**To be done:**
Copy the material from the line containing "You are a GUI" through the line containing "click(451, 207)", swapping "candlestick icon" for "chart icon" and keeping everything else the same. Leave the pictures out of your copy.

**Data entries:**
** start **

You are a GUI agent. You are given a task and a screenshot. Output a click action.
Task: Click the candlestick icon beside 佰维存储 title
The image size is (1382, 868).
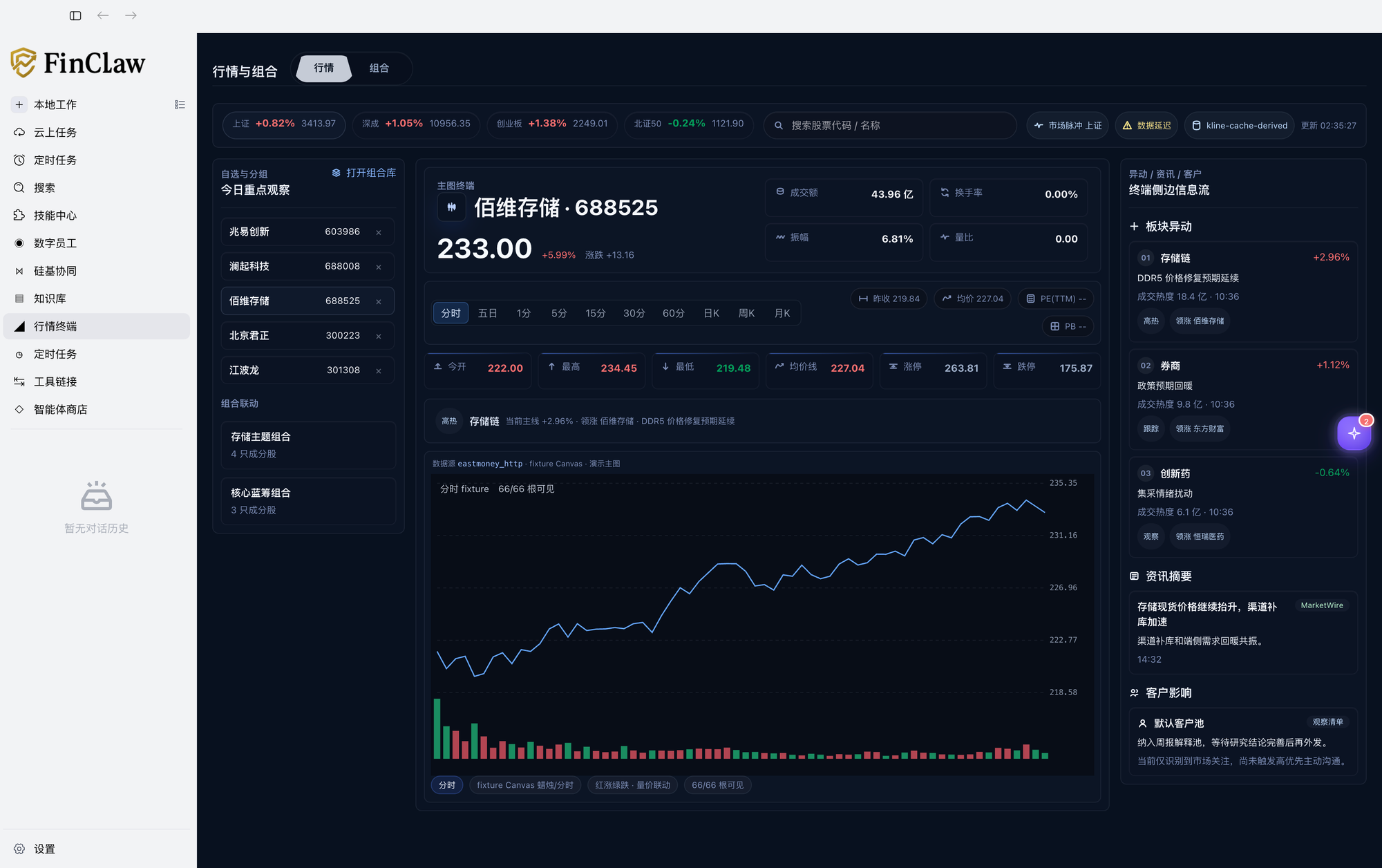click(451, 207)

** end **
** start **

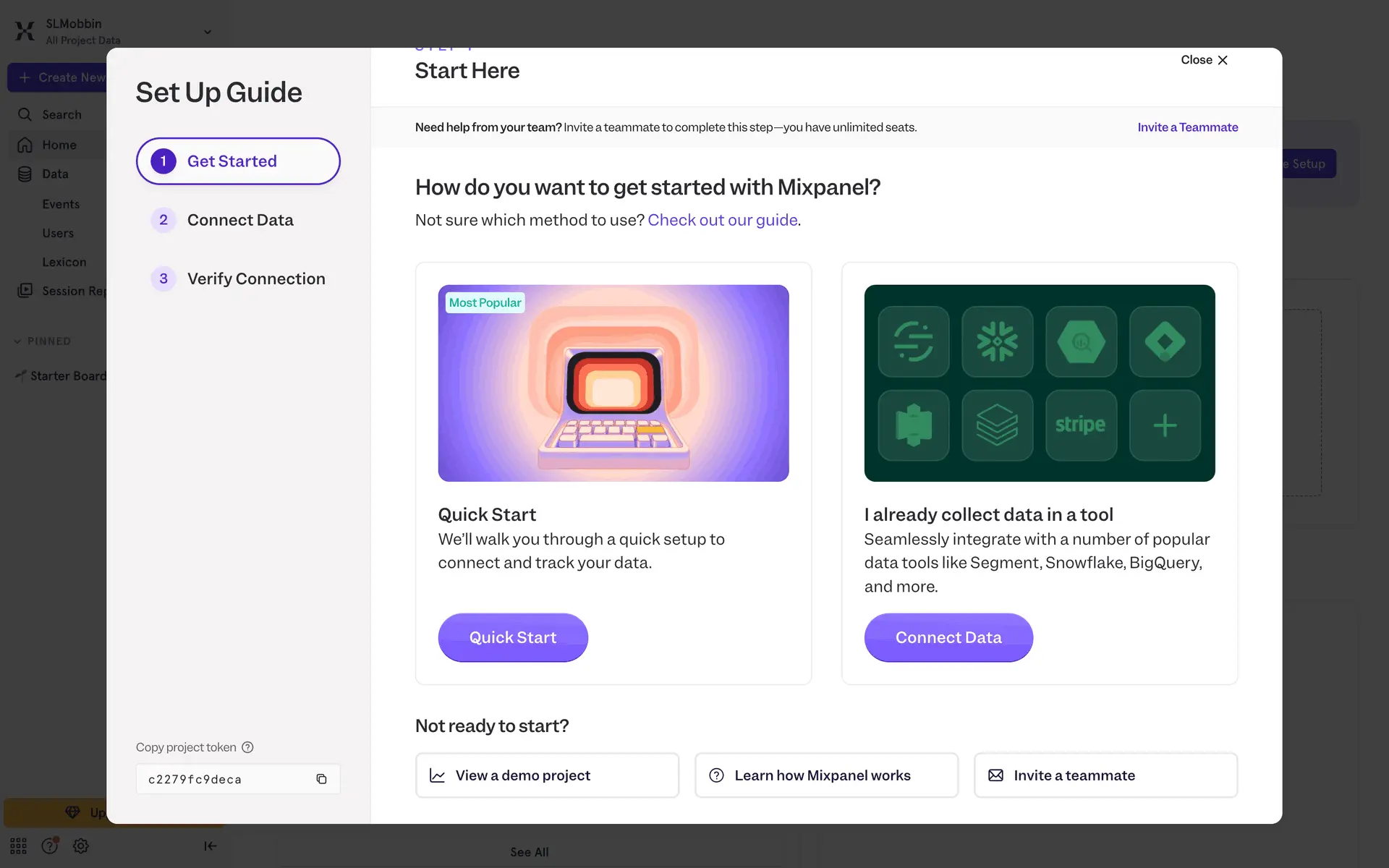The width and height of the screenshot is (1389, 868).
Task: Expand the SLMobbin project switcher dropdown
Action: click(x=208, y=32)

** end **

**Solution to the problem:**
You are a GUI agent. You are given a task and a screenshot. Output a click action.
Task: Click the chart icon beside 佰维存储 title
The image size is (1382, 868).
click(451, 207)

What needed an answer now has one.